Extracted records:
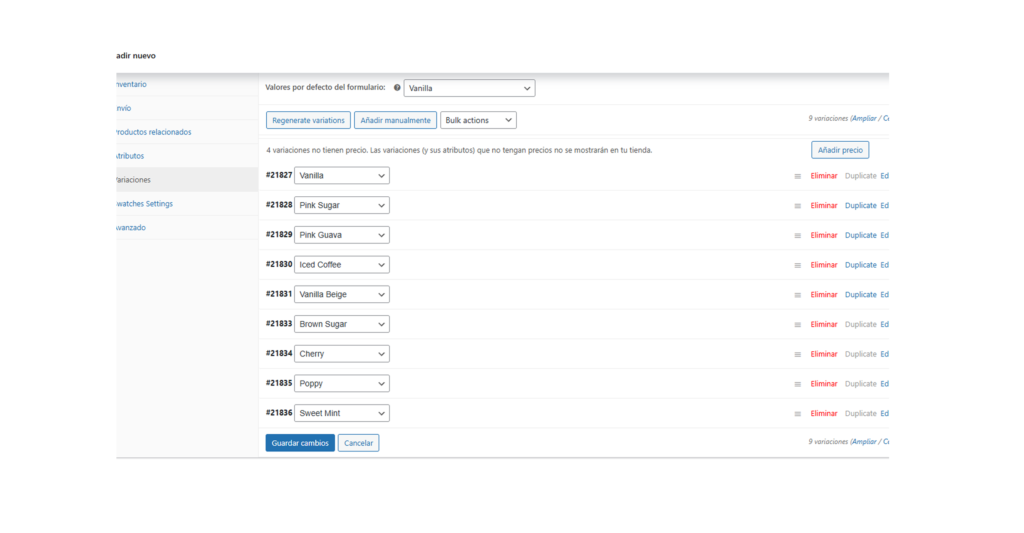Click drag handle icon for Iced Coffee variation
The width and height of the screenshot is (1024, 533).
point(797,265)
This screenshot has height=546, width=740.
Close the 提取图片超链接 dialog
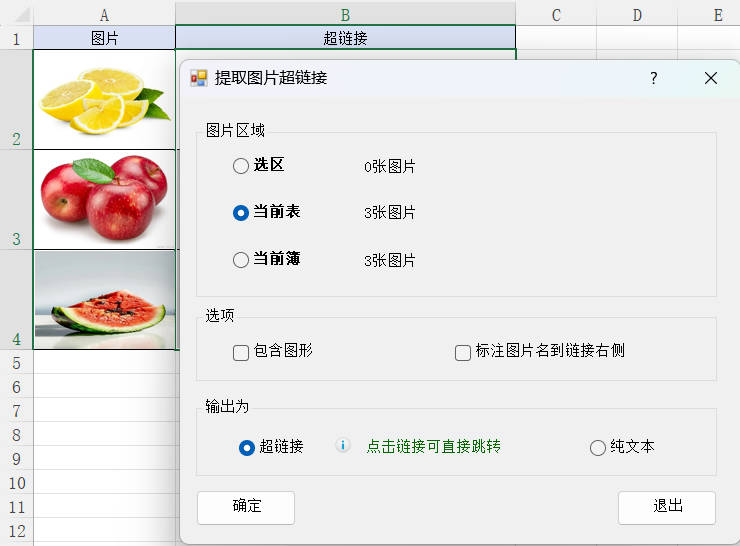[x=711, y=78]
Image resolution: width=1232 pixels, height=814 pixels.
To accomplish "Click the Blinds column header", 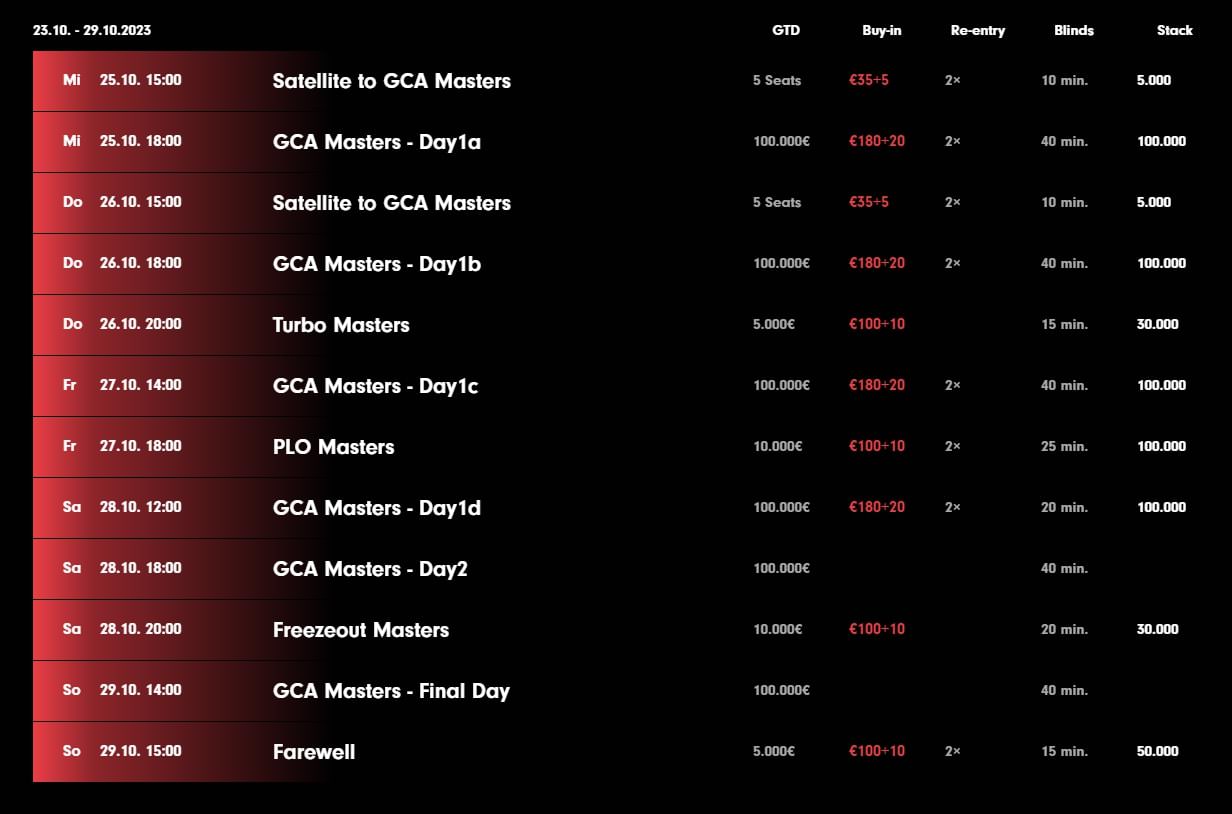I will click(x=1073, y=30).
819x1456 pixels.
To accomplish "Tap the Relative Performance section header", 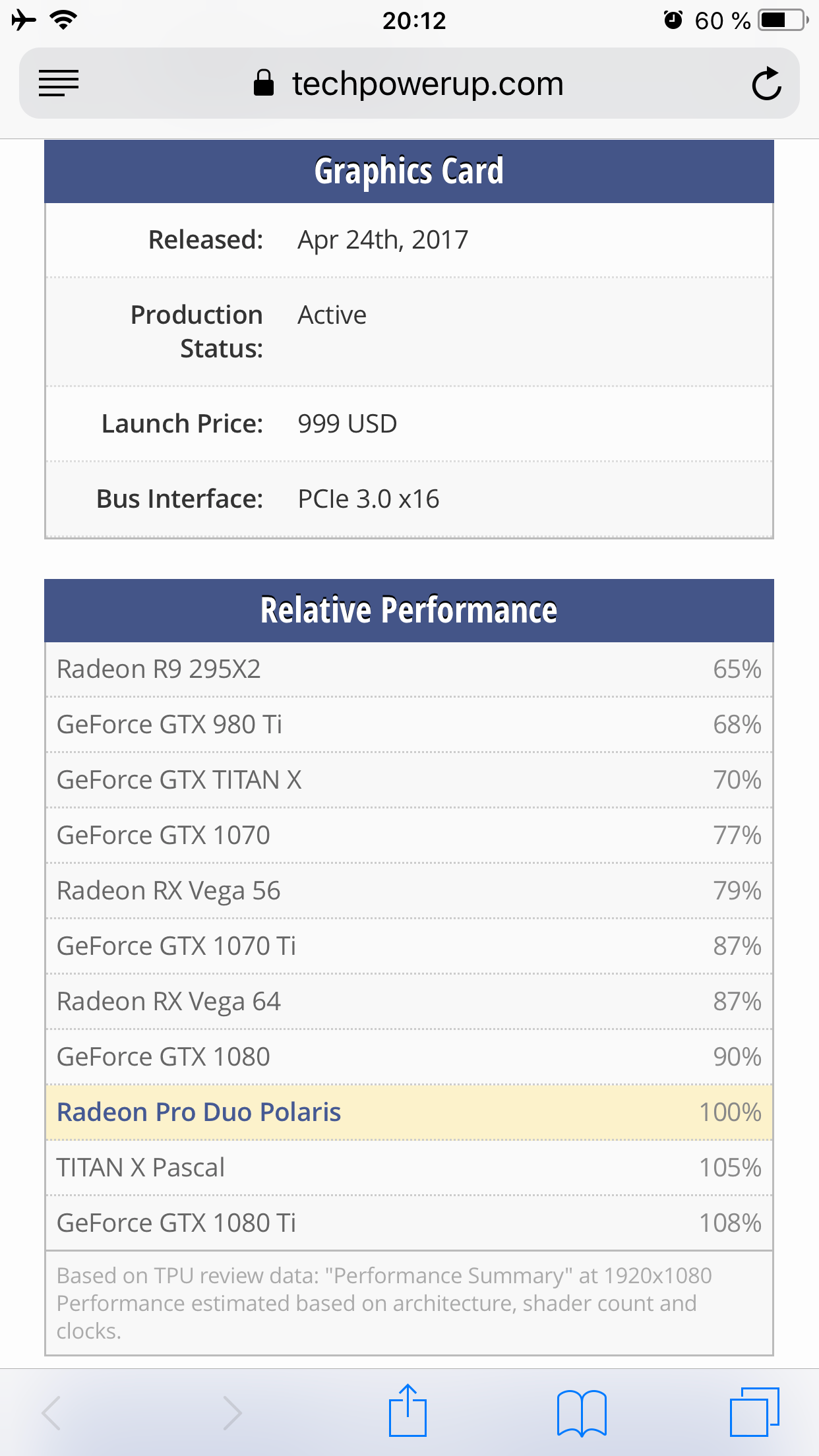I will (x=409, y=611).
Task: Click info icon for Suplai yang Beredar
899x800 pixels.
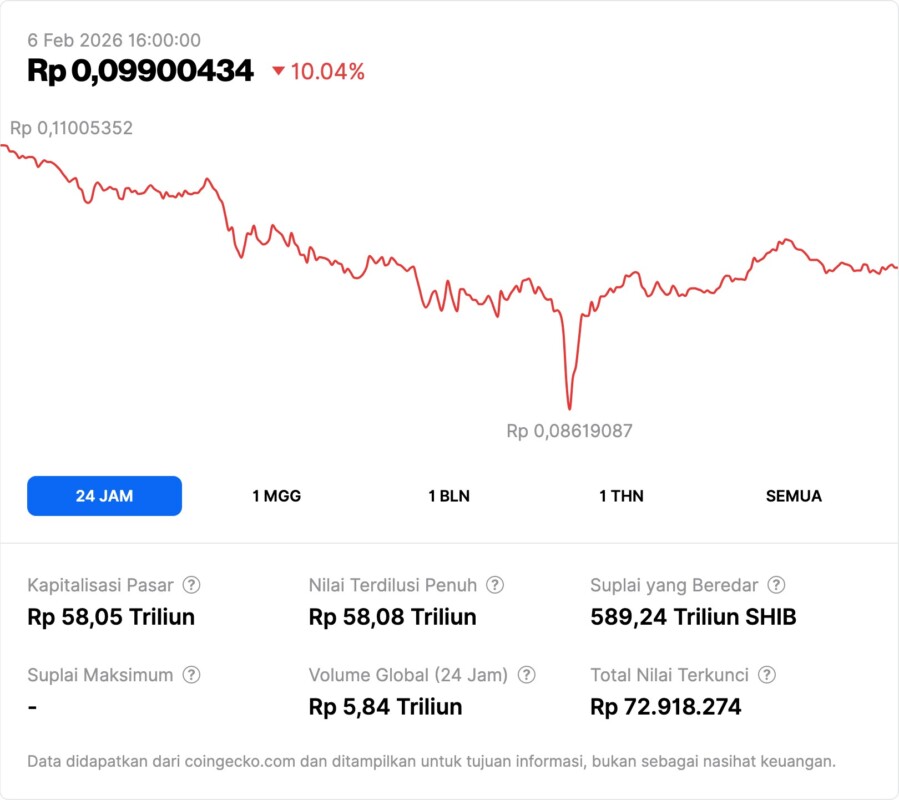Action: [x=776, y=585]
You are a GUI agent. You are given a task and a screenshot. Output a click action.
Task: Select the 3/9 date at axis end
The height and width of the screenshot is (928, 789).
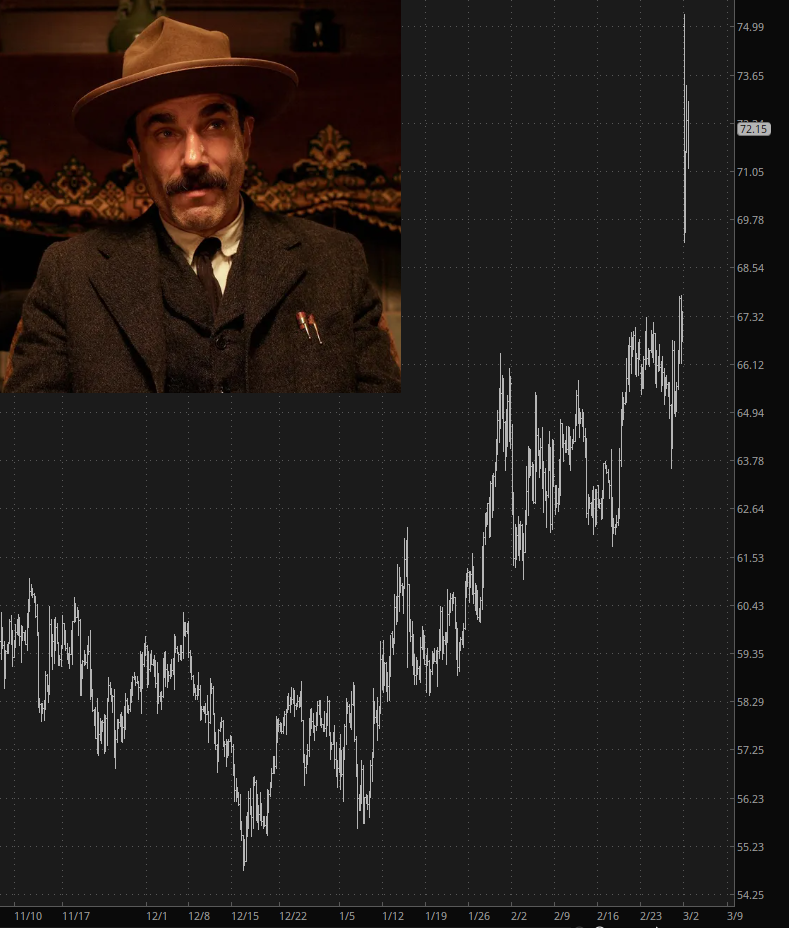735,916
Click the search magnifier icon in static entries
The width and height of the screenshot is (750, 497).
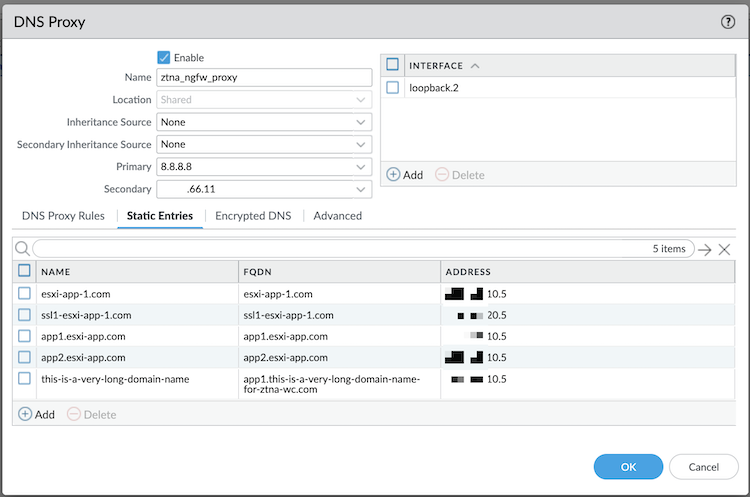(x=22, y=248)
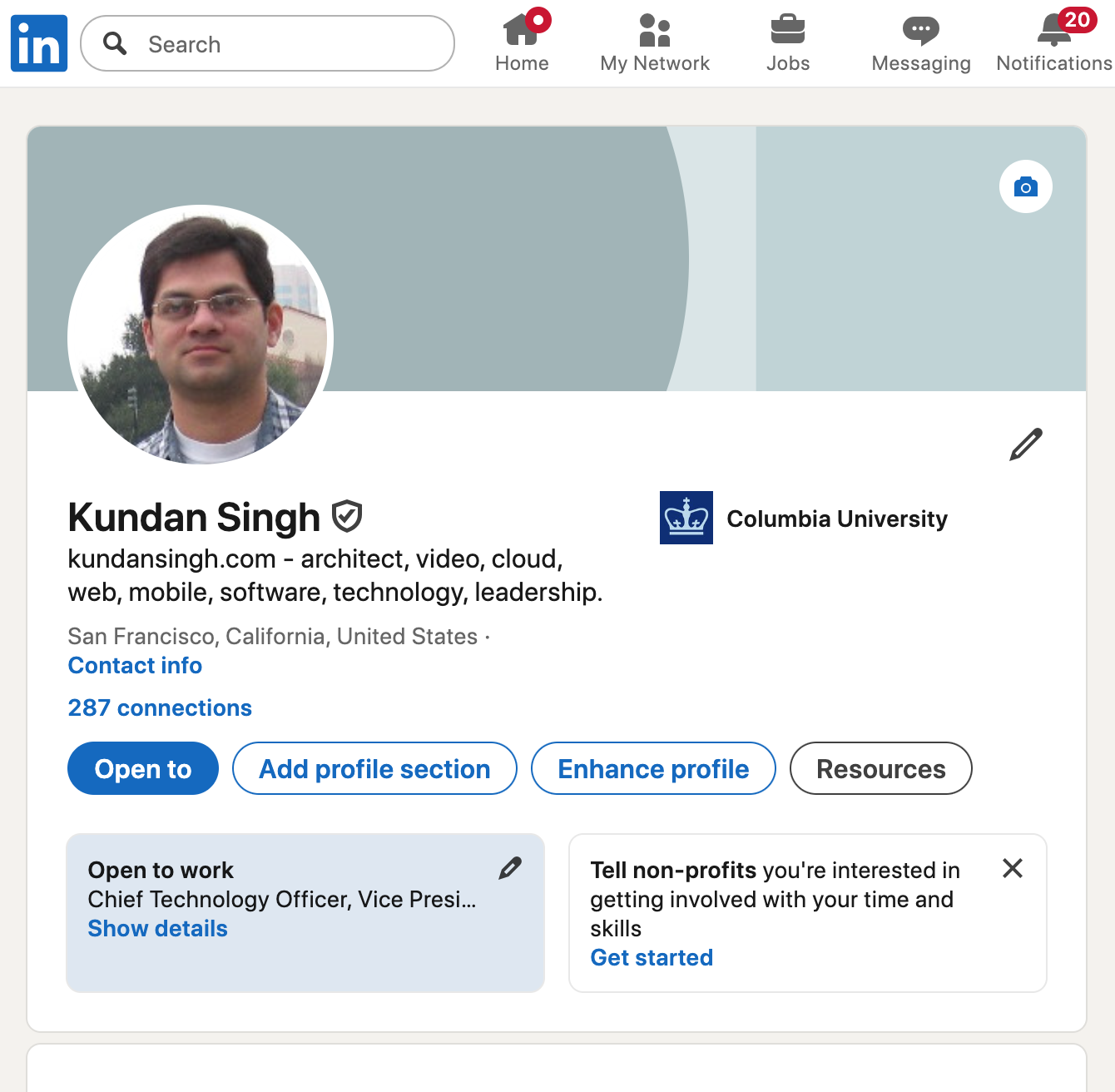Click the pencil icon to edit profile intro
The height and width of the screenshot is (1092, 1115).
pyautogui.click(x=1025, y=444)
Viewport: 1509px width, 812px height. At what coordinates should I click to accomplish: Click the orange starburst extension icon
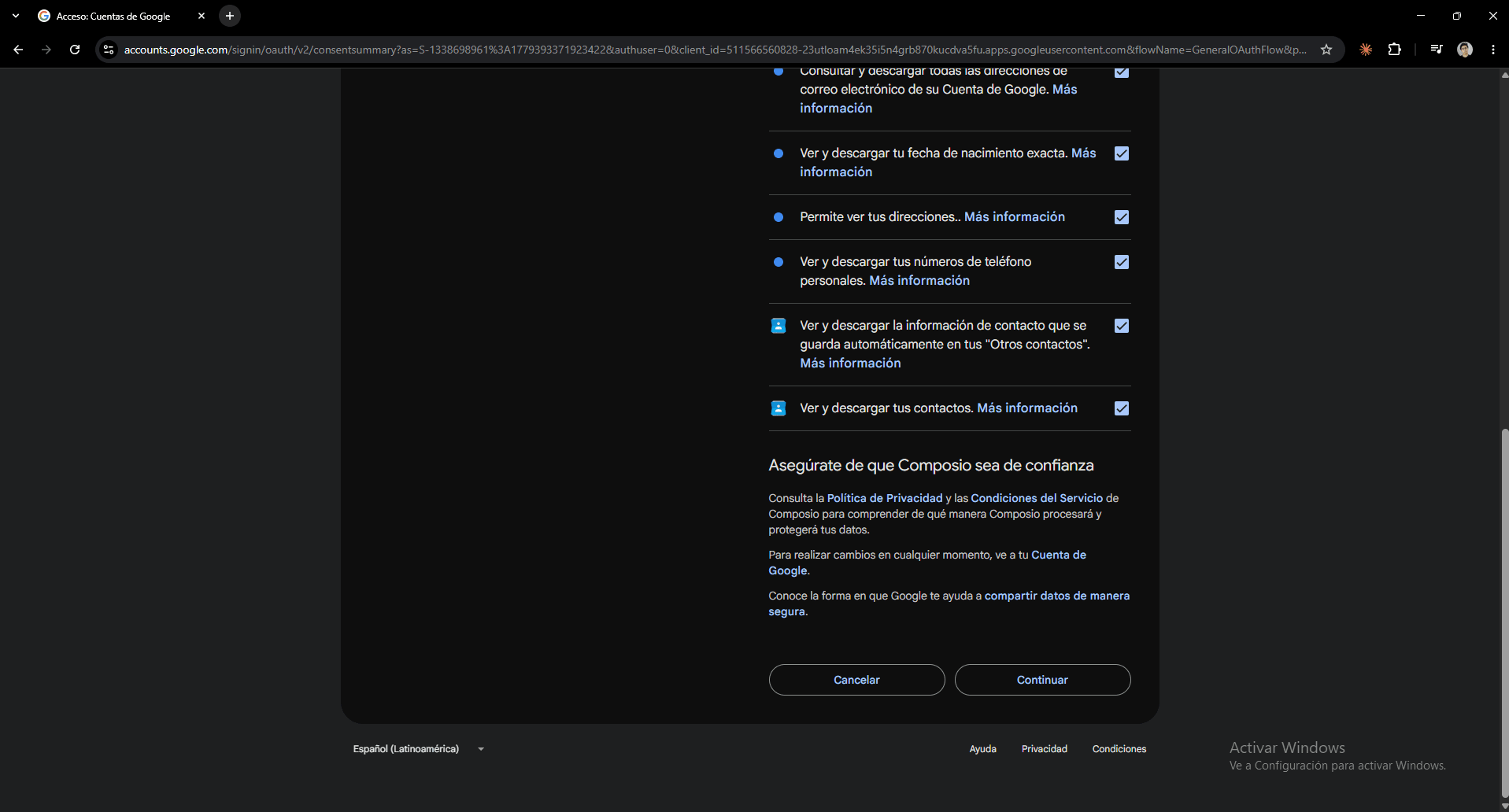click(1366, 50)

→ Task to complete: Although pictures appear among the records above, write out exactly only the lines from the one that has "Task: Click info icon for Suplai yang Beredar" through the one that has "Click the search", and leave the pictures out.

→ Answer to the exercise:
Task: Click info icon for Suplai yang Beredar
899x800 pixels.
Action: [x=776, y=585]
You are a GUI agent. You are given a task and a screenshot. Output a click action.
Task: Select the 3/9 date at axis end
The height and width of the screenshot is (928, 789).
735,916
Click the search magnifier icon in static entries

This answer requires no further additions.